政治・宗教・金融・病気という異なる要因が絡むインドネシアの不景気

2020/03/25

ジャカルタ

インドネシアは定期的に不景気になりますが、通貨危機に端を発した暴動(1998年)は政治的要因、爆弾テロ(2002年-2004)は宗教対立、リーマンショック(2008年)は金融問題、そして今回2020年のコロナ禍は病気と、主要因は毎回異なります。

スナヤン競技場(Gelora Bung Karno)

インドネシアの政治・経済・社会

日本人のインドネシアについてのイメージはバラエティ番組で活躍するデヴィ・スカルノ元大統領夫人の知名度に依存する程度のものから、東南アジア最大の人口を抱える潜在的経済発展が見込める国という認識に変遷しています。

続きを見る

インドネシアでたびたび起こる不景気の直接的要因は毎回違う

僕がインドネシアに来てからこれまで何度か経済不況を見てきましたが、今回の新型コロナウィルスの感染拡大により、間違いなく景気後退しますので、数年後にはこれがコロナショックとかコロナ不況とか呼ばれるようになるのかもしれません。

インドネシアは定期的に不景気になるけどクリスモン(1998年)は政治、爆弾テロ(2002年-2004)は宗教、リーマンショック(2008年)は金融、そして今回のコロナは病気と毎回要因が違うんだよなあ。
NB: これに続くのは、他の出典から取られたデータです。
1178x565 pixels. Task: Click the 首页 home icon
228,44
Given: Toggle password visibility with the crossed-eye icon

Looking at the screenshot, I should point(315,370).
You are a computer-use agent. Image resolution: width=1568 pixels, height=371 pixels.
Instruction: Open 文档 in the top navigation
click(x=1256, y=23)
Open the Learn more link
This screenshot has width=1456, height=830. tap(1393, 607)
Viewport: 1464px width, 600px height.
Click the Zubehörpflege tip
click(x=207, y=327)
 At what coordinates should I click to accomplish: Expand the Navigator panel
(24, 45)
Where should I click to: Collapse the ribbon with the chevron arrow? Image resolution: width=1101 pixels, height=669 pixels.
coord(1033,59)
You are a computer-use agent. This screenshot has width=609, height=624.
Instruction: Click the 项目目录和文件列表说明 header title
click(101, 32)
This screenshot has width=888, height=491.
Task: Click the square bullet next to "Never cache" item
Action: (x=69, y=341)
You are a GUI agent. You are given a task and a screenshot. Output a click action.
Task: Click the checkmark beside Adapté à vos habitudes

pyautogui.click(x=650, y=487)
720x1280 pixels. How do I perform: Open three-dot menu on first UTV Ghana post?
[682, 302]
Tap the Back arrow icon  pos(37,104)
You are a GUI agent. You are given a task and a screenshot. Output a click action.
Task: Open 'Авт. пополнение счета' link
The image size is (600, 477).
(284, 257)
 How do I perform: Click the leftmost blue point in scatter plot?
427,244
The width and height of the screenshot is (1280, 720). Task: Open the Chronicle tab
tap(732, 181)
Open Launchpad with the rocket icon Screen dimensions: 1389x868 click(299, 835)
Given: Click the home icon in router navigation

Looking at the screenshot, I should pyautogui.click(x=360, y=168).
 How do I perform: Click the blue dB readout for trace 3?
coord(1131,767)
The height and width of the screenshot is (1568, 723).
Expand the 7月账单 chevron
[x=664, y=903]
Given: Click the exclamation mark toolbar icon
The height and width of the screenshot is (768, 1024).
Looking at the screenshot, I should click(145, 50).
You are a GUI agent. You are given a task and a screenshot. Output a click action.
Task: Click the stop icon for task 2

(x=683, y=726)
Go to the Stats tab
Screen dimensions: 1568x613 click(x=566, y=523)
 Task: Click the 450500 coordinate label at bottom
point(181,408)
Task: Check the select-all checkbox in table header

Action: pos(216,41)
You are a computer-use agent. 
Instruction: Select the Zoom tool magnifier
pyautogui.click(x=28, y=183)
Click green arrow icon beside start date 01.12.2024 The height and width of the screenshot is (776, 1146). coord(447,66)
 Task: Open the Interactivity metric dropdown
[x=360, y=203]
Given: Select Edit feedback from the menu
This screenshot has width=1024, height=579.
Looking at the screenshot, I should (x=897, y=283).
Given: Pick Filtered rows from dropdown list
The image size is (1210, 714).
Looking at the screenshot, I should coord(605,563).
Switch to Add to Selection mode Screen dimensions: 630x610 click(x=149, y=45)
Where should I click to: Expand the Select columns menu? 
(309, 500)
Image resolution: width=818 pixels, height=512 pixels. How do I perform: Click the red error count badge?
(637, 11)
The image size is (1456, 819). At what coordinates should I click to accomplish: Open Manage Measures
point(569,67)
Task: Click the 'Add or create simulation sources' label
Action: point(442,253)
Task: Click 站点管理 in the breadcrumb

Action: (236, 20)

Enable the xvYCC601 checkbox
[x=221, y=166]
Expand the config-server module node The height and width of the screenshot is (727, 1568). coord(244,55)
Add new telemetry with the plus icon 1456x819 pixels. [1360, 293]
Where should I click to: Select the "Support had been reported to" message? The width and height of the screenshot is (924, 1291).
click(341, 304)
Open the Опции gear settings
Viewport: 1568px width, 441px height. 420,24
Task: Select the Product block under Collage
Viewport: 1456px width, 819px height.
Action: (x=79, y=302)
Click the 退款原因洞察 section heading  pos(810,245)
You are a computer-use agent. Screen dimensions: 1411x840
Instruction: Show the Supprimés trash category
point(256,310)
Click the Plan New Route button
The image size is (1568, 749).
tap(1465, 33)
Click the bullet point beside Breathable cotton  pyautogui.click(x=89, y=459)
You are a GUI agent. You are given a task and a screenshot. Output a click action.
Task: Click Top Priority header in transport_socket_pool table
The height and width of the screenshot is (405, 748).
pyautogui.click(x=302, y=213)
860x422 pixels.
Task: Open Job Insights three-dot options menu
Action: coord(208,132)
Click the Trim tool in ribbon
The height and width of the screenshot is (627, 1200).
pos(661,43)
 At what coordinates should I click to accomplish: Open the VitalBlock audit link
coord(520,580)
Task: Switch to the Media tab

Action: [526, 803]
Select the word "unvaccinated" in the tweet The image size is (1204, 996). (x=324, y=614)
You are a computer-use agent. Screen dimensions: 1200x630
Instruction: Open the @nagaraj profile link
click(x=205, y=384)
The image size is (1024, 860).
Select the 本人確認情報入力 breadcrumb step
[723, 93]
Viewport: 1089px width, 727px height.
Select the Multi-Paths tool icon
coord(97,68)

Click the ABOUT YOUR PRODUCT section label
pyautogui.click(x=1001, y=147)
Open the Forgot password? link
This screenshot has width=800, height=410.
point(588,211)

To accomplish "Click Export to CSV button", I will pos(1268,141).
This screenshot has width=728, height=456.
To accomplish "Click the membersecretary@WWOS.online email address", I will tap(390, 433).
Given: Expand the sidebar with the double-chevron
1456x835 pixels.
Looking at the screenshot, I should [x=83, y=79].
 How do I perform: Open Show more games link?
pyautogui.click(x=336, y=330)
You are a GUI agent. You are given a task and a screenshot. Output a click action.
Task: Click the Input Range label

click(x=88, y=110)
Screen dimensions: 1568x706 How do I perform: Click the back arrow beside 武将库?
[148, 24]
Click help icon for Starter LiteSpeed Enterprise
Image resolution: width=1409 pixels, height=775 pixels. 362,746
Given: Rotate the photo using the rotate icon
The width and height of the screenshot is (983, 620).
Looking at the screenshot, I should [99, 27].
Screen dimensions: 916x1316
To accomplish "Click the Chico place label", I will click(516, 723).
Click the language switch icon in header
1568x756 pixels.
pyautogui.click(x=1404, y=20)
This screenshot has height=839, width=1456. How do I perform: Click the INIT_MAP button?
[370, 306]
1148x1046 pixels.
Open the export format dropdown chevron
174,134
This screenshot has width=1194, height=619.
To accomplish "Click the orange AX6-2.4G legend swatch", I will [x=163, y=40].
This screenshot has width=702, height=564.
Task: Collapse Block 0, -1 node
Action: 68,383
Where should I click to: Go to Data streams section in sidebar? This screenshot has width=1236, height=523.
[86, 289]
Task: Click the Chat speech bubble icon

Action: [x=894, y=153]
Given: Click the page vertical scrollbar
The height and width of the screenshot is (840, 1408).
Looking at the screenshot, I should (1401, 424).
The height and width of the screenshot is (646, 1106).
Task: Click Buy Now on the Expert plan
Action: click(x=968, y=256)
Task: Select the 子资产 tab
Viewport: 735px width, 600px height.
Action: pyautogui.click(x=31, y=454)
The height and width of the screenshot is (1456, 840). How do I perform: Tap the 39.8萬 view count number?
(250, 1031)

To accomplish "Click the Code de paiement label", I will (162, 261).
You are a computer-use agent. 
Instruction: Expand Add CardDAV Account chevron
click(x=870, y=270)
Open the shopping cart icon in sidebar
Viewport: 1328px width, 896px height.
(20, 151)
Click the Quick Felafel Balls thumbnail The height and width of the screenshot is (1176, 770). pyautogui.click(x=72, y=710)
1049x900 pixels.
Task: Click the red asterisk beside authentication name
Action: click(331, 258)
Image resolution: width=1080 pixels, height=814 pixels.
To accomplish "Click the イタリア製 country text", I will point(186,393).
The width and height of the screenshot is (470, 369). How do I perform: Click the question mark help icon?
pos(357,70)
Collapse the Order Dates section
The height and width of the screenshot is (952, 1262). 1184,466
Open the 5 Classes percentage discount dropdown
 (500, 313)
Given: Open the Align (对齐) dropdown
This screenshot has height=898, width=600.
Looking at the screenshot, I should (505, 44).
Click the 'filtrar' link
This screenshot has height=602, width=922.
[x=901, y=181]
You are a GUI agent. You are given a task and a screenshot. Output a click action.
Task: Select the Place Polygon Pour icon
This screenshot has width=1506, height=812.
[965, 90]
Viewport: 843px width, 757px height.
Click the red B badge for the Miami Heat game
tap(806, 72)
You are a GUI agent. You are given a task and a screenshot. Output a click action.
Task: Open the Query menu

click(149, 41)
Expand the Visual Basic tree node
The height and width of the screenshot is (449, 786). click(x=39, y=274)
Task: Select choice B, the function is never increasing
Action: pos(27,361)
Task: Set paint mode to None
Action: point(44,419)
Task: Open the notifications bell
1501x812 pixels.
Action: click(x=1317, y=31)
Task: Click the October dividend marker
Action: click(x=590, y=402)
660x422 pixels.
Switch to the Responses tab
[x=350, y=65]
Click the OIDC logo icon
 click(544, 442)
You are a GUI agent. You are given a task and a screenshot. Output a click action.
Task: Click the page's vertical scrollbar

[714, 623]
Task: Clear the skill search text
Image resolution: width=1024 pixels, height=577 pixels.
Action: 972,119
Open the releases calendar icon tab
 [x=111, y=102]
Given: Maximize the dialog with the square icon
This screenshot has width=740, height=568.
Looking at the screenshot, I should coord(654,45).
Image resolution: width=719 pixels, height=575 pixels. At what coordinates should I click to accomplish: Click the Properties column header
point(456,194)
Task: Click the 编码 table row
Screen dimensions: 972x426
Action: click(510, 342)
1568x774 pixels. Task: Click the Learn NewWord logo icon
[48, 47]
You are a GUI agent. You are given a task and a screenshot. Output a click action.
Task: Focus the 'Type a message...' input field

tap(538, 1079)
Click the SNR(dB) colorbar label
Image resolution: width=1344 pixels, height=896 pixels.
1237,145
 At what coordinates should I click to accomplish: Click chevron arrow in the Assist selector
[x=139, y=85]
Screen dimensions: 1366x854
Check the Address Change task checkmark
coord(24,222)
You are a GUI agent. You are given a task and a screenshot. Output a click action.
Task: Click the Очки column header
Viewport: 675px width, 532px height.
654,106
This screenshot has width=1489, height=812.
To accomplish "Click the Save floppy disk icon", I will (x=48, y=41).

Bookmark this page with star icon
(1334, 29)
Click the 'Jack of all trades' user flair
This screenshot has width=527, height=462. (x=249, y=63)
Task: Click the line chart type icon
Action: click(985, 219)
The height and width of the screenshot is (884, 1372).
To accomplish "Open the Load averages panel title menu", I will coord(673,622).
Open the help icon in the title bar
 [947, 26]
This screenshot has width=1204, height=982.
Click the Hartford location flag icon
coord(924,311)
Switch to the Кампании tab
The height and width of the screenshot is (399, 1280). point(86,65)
不況の要因は複合的なので、あくまでざっくり区分けしただけですが、要因が異なれば影響範囲や対処法が異なるので、過去の不況から来るべきコロナショックによる影響等を予測できるかもしれません。

通貨危機 1998年~(政治的要因)

僕がインドネシアに初めて来た1997年10月より前から、日本では山一證券や北海道拓殖銀行の経営危機が取り沙汰されており、銀行がバブル経済時に融資した企業の事業の失敗により資金回収ができないだけでなく、担保である不動産価格も下落するという不良債権回収の問題で、連鎖的な銀行の破綻と銀行同士の吸収合併などが噂されている時期でした。

ジョージソロスを中心としたヘッジファンドによる通貨の空売り(ノーポジで売り契約を入れること)攻勢により、世界的に見て外貨取引量の少ない東南アジアの通貨が連鎖して下落しました。

具体的にはヘッジファンドは、当時のルピア価値が割高だと評価し、将来下落することを見込んで、手元に持っていないルピアを借りて売り、後から買い戻す際に、予想通り価格が下がっていれば利益を得ることができたわけです。

インドネシアルピアも対ドルレートは下がり続けた結果、海外からドル建てで借金していたインドネシア国内企業の金利と元本の返済が滞るようになったことで、インドネシア通貨危機(krisis moneter 略してクリスモン)に突入しました。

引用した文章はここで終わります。